SUPPLIED DATA:
====
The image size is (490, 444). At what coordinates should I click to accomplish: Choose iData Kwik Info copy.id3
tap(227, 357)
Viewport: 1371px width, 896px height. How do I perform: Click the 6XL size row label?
====
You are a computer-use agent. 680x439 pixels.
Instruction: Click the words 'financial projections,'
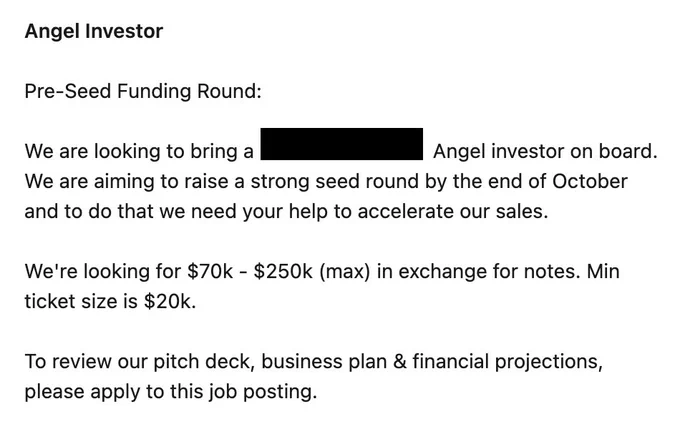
====
HOW TO COMPLETE THIS TASK:
In the material above, locate the line containing "The image size" and the line containing "Viewport: 1371px width, 896px". Transcribe exactly those two lines and every line between them, and nothing more.

RESPONSE:
The image size is (490, 444). At what coordinates should I click to accomplish: Choose iData Kwik Info copy.id3
tap(227, 357)
Viewport: 1371px width, 896px height. How do I perform: Click the 6XL size row label?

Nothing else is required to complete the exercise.